##### Provided information

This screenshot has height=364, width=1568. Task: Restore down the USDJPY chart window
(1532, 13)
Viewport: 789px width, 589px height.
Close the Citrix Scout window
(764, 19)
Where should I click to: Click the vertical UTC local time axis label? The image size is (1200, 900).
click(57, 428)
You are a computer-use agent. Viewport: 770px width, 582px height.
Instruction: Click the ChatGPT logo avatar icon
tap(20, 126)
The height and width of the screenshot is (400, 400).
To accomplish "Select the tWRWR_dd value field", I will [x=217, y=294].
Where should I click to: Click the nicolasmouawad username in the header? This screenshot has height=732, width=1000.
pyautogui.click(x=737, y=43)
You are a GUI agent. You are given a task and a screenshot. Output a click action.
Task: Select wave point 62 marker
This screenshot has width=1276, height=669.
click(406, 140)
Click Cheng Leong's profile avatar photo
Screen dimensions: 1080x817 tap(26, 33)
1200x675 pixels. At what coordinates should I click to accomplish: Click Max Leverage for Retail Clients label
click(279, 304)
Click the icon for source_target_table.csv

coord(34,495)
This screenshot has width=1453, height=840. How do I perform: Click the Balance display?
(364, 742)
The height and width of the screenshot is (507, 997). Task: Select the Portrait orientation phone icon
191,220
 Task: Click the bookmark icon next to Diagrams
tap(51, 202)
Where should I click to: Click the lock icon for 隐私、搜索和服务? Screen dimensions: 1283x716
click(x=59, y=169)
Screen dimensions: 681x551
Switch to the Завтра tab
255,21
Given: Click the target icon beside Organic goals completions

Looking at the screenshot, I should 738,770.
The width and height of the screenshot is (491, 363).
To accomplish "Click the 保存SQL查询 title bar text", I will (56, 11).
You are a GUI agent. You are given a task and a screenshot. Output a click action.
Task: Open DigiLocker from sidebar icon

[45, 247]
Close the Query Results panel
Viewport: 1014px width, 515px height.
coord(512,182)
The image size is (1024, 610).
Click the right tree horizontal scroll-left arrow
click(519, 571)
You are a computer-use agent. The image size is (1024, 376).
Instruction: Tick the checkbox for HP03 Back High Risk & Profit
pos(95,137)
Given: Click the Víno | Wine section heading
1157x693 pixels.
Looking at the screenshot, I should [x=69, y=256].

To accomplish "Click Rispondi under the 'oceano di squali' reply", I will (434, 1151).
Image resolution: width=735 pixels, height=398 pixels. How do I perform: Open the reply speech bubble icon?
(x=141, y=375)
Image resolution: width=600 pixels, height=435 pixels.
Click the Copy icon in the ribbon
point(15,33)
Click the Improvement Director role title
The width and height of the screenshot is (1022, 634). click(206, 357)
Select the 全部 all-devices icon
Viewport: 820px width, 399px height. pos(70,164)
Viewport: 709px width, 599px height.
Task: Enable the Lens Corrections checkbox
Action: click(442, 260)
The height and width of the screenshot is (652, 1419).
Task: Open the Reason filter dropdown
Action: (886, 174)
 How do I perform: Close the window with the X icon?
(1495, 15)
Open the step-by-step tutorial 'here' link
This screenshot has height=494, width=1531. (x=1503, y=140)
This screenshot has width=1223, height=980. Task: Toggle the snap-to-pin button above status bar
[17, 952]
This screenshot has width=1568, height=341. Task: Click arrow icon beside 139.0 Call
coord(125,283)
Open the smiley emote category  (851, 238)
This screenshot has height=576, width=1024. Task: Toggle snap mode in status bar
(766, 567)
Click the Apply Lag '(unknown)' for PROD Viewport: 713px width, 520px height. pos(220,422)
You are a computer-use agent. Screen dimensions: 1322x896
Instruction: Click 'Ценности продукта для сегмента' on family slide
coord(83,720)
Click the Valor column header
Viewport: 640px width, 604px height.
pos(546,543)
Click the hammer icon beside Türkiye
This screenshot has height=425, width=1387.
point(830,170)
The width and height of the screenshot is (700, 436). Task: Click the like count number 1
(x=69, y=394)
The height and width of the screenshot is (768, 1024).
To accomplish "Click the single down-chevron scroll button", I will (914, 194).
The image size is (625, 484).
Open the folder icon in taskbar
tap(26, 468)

##########

What you will do: In the lines above, spot each one that contains the word "agent" and copy it.

Result of this exercise:
You are a computer-use agent. Viewport: 770px width, 582px height.
You are a GUI agent. You are given a task and a screenshot. Output a click action.
You are a GUI agent. You are given a task and a screenshot. Output a click action.
You are a computer-use agent. The image size is (1024, 376).
You are a computer-use agent. Screen dimensions: 1322x896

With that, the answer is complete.